Field types (data types) and field attributes (options)

What is the meaning for field option indexed?

(true | false) True if this field should be "indexed". A field must be indexed if you want it to be searchable, sortable, and facetable.

What is the meaning for field option stored?

(true | false) True if the value of the field should be retrievable during a search. The content of a "stored" field are saved. This is useful for retrieving and highlighting the contents for display but is not necessary for actual search.

What is the meaning for field option "default"?

The default value for this field if not provided while adding documents

What is the meaning for field option "compressed"?

(true | false) True if this field should be stored using gzip compression. (This will only apply if the field type is compressable; among the standard field types, only TextField and StrField are.)

You may want to reduce the storage size at the expense of slowing down indexing and searching by compressing the field's data. Only the fields with a class of StrField, or TextField are compressible. This is usually only suitable for fields that have over 200 characters. You can set this threshold with the compressThreshold option in the field type, not the field definition.

What is the meaning of field option "compressThreshold"?

An integer. compressThreshold is the minimum length required for text compression to be invoked. This applies only if compressed=true. A common pattern is to set compressThreshold on the field type definition, and turn compression on and off in the individual field definitions.

What is the meaning for field option "omitNorms"?

(true | false) Set to true to omit the norms associated with this field (this disables length normalization and index-time boosting for the field, and saves some memory). Only full-text fields or fields that need an index-time boost need norms.

Basically, if the length of a field does not affect your scores for the field, and you are not doing index-time document boosting, then enable this. Some memory will be saved. For typical general text fields, you should not set omitNorms. Enable it if you aren't scoring on a field, or if the length of the field would be irrelevant if you did so.

What is the meaning for field option "omitTermFreqAndPosition"?

(true | false) If set, omit term freq, positions and payloads from postings for this field. This can be a performance boost for fields that don't require that information and reduces storage space required for the index. Queries that rely on position that are issued on a field with this option will silently fail to find documents.

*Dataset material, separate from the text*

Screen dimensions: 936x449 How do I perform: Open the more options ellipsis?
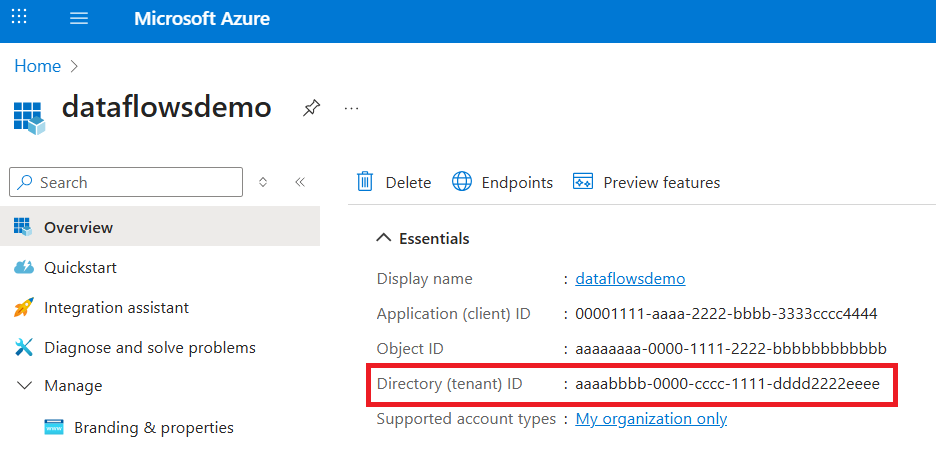coord(351,108)
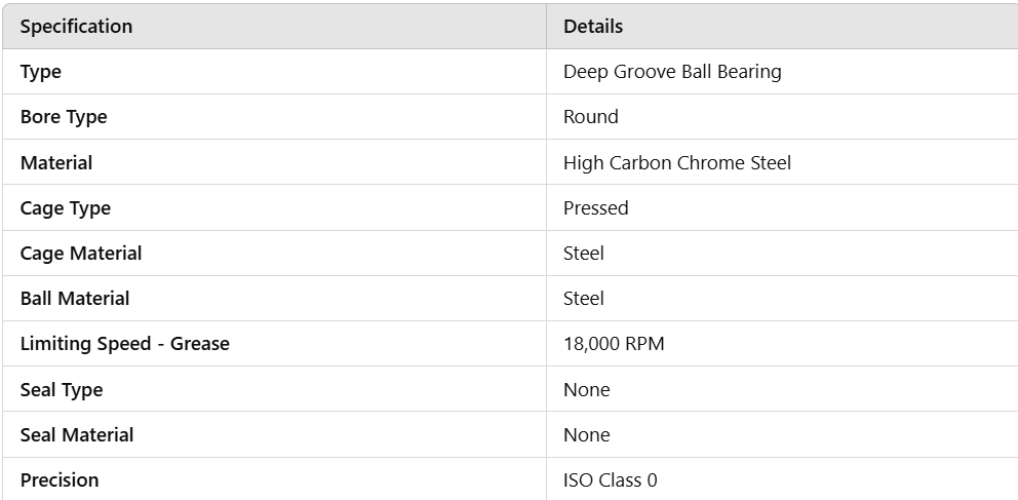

What is the meaning for field option "sortMissingLast" and "sortMissingFirst"?

Sorting on a field with one of these set to true indicates on which side of the search results to put document that have no data for the specified field, regardless of the sort direction. The default behavior for such documents is to appear first for ascending, and last for descending.

What is the meaning for field option "termVectors"?

This will tell Lucene to store information that is used in a few cases to improve performance. If a field is to used by the MoreLikeThis feature, or if you are using it and it's a large field for highlighting, then enable this.

What is the meaning for field option "multiValue"?

(true | false) True if this field may contain multiple values per document, i.e. if it can appear multiple times in a document.

Enable this if a field can contain more than one value. Order is maintained from that supplied at index-time. This is internally implemented by separating each value with a configurable amount of white space — the positionIncrementGap

What is the meaning for field option "positionIncrementGap"?

For a multiValued field, this is the number of (virtual) spaces between each value to prevent inadvertent querying across field values.

How to track when a document was added to the index?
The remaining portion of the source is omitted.